Thanks for the education... "they" never showed us this one. Shame on them... looks too classic to miss. I'll check it out soon. Much Respect to the Old Critter.
I found the aural details to this are excellent as well. Pretty intense. Thanks for the clips.
patch, i'm glad you appreciate the intenseness/surrealness of el topo. good call on taking notice of the sound— i like jodorowsky's use of it as well.yeah, j., a must see! "they" didn't want you to see it! nah, there's just so many good ones that slip through "there" cracks! yes, much respect to the old critter! he's been sleeping on the same patch of sand for the last few day's. i've noticed he keeps the circular scab on his forehead covered when snoozin' under the sun— i hope it's not cancerous.
The circular scab is from an implant removal when years ago they 'tagged' the L.A. homeless to chart their movement. I see 'em all the time.Pretty creepy, eh?As for El Topo; I believe David Carradine was heavily influence byJodorowsky during the Kung Fu series.This film really tripped me out when I 1st saw it.Great Post!!!!!

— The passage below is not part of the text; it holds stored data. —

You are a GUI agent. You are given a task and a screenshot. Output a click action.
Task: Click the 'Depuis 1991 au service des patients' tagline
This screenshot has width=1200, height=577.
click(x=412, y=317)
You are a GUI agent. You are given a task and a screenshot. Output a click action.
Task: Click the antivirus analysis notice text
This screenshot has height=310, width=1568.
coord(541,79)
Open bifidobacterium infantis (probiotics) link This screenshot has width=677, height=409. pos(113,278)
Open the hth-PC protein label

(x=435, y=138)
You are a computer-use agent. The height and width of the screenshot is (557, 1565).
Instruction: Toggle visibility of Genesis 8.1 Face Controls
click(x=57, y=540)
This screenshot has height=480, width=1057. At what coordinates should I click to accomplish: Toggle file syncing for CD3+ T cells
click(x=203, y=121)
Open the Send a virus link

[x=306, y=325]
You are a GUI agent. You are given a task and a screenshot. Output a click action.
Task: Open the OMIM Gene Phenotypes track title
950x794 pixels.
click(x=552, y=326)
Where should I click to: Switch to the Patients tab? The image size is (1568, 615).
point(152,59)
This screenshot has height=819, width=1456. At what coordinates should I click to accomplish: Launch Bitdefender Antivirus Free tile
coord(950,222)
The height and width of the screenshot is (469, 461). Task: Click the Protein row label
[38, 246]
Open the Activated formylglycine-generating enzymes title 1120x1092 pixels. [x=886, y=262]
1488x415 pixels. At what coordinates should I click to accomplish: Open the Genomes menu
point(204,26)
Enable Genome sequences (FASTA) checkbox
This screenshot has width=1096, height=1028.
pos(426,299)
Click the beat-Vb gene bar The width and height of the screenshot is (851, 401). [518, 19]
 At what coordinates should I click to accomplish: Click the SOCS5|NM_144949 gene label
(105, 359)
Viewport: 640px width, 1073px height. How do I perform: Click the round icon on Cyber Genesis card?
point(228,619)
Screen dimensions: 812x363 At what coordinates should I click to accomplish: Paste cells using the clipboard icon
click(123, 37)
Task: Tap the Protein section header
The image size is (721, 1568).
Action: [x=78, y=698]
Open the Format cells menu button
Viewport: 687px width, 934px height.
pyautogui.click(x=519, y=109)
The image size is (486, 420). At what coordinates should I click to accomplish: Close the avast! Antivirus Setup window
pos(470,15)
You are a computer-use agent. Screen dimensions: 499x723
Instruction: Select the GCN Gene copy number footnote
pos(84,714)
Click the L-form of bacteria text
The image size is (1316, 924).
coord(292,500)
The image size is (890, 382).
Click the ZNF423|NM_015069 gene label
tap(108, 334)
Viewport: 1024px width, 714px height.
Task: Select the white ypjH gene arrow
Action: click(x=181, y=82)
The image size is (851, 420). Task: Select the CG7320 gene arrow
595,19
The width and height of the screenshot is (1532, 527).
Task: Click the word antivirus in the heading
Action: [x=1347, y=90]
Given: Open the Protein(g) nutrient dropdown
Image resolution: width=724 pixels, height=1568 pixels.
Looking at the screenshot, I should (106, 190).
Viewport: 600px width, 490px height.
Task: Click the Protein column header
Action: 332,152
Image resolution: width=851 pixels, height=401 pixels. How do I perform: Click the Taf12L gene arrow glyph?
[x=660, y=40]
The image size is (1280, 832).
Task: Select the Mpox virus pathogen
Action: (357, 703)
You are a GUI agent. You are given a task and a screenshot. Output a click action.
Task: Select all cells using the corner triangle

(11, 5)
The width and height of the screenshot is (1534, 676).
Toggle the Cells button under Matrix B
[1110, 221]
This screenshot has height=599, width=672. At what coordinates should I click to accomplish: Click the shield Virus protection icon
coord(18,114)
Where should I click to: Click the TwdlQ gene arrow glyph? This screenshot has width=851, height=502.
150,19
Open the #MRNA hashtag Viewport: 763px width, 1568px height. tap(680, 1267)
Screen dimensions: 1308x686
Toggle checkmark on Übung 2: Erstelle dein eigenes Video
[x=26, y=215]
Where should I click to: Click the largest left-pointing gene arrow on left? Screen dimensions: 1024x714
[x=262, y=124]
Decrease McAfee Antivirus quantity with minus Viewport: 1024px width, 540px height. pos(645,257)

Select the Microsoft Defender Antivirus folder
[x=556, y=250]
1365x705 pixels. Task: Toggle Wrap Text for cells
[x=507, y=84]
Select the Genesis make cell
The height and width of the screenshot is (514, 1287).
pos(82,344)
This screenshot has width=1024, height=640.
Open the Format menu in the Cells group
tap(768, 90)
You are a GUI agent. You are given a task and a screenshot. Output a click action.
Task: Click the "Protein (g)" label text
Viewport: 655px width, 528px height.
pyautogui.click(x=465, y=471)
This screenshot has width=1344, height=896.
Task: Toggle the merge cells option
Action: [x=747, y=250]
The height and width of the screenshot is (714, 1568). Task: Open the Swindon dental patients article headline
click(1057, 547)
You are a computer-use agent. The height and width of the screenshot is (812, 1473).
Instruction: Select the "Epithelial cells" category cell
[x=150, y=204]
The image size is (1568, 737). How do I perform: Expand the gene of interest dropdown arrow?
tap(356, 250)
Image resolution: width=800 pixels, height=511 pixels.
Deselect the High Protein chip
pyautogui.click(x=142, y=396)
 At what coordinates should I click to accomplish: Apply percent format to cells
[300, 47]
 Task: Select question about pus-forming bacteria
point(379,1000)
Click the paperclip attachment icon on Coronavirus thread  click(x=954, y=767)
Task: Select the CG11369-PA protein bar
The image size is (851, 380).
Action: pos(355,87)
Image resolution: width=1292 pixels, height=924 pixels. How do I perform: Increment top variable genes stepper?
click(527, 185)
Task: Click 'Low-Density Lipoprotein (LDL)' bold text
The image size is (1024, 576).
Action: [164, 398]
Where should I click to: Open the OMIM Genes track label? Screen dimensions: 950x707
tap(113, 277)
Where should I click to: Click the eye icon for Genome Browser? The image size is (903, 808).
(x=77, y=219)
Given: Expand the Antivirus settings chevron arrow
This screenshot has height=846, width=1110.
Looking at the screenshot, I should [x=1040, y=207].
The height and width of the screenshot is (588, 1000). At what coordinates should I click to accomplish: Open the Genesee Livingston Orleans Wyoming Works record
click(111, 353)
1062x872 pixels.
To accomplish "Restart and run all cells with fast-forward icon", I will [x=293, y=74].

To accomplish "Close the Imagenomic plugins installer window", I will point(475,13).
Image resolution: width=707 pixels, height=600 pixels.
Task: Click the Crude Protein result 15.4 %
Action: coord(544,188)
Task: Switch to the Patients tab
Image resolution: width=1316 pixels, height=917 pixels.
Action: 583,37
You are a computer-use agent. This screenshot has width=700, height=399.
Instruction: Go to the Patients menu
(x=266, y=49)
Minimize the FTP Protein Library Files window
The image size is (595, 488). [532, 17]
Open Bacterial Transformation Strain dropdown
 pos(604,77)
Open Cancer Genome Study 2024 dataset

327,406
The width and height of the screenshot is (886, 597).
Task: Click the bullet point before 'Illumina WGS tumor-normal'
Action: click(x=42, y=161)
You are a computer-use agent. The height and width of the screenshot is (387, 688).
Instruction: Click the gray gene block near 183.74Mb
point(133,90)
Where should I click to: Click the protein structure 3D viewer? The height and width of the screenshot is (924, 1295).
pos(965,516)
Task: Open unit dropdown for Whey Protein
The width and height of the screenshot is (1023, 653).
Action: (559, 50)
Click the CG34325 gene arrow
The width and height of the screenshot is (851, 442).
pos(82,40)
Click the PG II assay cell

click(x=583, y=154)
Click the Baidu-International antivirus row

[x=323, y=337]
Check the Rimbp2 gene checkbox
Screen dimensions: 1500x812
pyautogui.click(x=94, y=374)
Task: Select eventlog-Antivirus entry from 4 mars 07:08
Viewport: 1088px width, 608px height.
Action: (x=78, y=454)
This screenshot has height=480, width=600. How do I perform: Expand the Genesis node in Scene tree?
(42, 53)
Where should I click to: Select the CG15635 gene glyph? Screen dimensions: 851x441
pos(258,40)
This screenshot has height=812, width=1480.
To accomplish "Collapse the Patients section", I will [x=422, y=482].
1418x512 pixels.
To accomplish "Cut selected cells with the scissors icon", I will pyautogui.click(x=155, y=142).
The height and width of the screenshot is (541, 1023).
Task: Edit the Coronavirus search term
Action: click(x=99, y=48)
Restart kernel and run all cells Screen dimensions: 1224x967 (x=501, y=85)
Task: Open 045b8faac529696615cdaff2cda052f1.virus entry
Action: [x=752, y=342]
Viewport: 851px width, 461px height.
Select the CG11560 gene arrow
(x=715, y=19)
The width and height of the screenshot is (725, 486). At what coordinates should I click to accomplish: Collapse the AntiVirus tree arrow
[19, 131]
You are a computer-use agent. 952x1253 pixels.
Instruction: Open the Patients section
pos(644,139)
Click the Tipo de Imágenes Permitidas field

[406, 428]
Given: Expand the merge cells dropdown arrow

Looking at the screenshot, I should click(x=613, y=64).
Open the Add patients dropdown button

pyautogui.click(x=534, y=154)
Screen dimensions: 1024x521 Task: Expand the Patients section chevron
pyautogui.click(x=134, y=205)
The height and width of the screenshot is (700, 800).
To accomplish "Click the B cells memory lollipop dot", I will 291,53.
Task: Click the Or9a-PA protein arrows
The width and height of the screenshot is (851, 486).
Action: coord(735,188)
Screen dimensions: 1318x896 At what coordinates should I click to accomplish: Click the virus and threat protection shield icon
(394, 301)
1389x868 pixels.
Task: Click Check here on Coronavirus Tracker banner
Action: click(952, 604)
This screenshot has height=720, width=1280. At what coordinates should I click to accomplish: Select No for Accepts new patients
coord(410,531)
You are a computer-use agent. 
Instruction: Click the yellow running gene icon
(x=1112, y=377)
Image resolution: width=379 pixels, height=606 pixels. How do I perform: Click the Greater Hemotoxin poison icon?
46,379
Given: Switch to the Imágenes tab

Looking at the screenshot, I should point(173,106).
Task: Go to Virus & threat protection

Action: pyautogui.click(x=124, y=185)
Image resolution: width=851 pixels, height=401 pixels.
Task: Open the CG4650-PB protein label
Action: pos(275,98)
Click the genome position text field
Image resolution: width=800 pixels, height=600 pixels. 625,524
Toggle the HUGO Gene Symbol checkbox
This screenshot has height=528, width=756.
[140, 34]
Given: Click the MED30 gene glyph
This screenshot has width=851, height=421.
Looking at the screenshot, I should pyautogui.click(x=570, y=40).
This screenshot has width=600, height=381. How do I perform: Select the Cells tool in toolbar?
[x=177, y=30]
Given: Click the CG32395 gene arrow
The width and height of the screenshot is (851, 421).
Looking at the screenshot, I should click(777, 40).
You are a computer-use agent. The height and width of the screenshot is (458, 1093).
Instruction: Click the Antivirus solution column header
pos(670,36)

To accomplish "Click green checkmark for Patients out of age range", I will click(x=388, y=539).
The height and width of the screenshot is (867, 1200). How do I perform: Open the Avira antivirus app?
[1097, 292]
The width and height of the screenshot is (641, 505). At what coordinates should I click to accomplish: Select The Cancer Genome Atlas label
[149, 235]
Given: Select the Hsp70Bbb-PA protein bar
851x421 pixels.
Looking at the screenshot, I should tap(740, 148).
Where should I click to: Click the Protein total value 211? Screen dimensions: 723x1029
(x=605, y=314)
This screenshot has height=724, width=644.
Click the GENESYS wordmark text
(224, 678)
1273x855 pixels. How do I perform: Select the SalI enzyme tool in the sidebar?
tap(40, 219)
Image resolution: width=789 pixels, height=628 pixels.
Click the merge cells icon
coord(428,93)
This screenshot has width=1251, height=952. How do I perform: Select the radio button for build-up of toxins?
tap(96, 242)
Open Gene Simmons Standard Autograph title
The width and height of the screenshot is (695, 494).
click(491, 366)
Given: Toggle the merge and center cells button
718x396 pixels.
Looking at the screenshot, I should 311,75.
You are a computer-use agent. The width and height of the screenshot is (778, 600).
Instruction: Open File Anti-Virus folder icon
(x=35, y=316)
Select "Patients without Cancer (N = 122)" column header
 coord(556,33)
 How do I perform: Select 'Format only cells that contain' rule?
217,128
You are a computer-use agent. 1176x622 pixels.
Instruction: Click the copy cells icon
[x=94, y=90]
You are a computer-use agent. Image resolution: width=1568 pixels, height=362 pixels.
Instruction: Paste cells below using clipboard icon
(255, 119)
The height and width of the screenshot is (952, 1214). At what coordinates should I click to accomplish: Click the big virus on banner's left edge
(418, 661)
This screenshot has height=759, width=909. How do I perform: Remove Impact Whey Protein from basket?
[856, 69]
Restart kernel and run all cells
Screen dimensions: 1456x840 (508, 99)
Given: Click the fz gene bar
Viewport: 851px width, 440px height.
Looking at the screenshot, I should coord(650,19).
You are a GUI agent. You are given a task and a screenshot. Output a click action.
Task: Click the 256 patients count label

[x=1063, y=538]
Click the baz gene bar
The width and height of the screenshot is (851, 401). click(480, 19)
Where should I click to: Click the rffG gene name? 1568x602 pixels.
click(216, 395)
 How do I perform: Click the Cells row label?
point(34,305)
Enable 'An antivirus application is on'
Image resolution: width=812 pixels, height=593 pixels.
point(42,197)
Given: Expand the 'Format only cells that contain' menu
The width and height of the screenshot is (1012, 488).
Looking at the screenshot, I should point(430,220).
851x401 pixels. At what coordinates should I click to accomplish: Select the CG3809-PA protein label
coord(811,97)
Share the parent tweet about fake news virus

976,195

jet,el topo really hit me too when i saw it. i don't at all doubt a jodorawsky influence on carradine. i think jodorowsky and dennis hopper were doing a bit of hangin out as well in 69ish/70ish— i remember seeing a photo of them together from that time period, but i cant remeber the name of the book... saw it some ten years ago.i wouldn't put tagging the homeless past "them", but i've got to ask... are you pulling my leg, homeboy?! that could be the premise of a surreal film plot in itself!